Gisele Niremberg e Sérgio Sartório mergulham em texto inspirado em escritos do Marquês de Sade, Freud, Hilda Hilst e Pedro Juan GutiérrezApesar do tema incômodo, as cenas não descambam para o grotesco. ;A peça não é apelativa ou agressiva, apesar de ficar clara a carga de agressividade. Decidimos trabalhar o erotismo e a sensualidade de maneira poética;, explica Mariana. Em cena, um homem recebe uma mulher em seu apartamento (a namorada? Uma conhecida? Uma prostituta?) e juntos, eles iniciam um vertiginoso jogo de sedução, que a cada momento se inclina um pouco mais para a estranheza. A ação se passa no que a diretora define como um ;quarto de sonho;, em que o tempo concreto se funde a devaneios. Em alguns momentos, a plateia poderá se perguntar se aquele encontro realmente existiu ou se só foi real na fantasia de alguém. Essa é apenas uma das questões de A carne do mundo que ficam em aberto.

Cenas provocadas
A centelha criativa surgiu a partir de um incômodo. O grupo já tinha interesse em pesquisar o lado oculto e perverso da humanidade, mas percebeu que o tema sempre era tratado com radicalismo nos meios de comunicação. ;A televisão, a internet, todos mostram episódios extremos, cheios de maldade. Decidimos trabalhar com a perversão contida nas pequenas torturas, uma perversão que beira o comum;, explica a diretora. O ponto de partida foi o livro A doença da morte, de Marguerite Duras, que narra um encontro fortuito, e sem expectativas, entre um casal.
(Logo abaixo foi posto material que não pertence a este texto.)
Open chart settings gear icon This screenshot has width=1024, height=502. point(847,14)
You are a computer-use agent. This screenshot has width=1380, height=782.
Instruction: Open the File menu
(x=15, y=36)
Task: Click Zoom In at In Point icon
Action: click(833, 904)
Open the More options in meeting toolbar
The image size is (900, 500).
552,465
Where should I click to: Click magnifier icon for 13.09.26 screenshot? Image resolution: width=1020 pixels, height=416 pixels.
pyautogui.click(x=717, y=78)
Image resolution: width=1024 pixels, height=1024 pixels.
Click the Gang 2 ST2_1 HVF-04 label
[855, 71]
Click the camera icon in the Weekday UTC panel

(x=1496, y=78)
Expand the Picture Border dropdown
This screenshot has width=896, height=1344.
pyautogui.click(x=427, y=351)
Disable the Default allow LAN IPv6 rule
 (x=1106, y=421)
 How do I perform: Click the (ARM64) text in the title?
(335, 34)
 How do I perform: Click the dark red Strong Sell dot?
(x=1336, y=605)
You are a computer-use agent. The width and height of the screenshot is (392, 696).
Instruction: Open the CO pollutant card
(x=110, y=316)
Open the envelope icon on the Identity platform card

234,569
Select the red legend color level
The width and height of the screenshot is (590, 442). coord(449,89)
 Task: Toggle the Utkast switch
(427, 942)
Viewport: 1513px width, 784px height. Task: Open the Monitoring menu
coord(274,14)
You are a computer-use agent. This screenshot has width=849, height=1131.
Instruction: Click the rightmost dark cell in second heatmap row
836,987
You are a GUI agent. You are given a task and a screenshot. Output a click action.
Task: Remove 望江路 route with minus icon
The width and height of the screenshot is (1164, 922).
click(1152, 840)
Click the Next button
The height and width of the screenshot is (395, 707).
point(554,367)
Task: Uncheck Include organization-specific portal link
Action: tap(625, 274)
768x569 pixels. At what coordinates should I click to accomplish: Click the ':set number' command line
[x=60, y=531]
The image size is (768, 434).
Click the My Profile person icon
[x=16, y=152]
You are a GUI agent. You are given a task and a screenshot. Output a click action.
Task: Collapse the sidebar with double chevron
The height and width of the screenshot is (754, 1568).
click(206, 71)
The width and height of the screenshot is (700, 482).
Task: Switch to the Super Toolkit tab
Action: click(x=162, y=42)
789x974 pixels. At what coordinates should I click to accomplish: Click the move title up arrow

Para complementar o processo, os integrantes do grupo imergiram no universo do desejo, das perversões e da psicanálise. Leram Marquês de Sade, Freud, Hilda Hilst, Pedro Juan Gutiérrez, Charles Melmann e Juan Genet, entre outros. O texto foi criado a partir da escrita automática: inspirados pelas leituras, os membros do grupo foram provocados com palavras-chave relacionadas ao tema, e deveriam escrever livremente, por 10 minutos, sobre cada uma delas. Os fragmentos, ações e impressões desses muitos relatos depois foram transformados nas cenas que compõem o espetáculo. ;Fizemos o recorte da perversão que existe na sociedade contemporânea, de viver junto abusando do outro, sem realmente ver o outro;, observa a diretora.

Sérgio Sartório, ator convidado da companhia, divide os holofotes com Gisele Niremberg, que expõe a fragilidade da nudez feminina no palco. Durante a pesquisa, que ela destaca ser importante para humanizar o artista, o tema foi desmitificado pelos envolvidos no projeto. ;À medida que você vai entrando em contato com a questão, aceita que quase todo mundo tem uma perversão, destrinchada no dia a dia. Gostar de um pé bonito é fetiche, e não deixa de ser uma perversão;, exemplifica Gisele. Aos espectadores, ela avisa que a peça pode causar reações adversas. ;A plateia é colocada na posição de voyeur;, conta.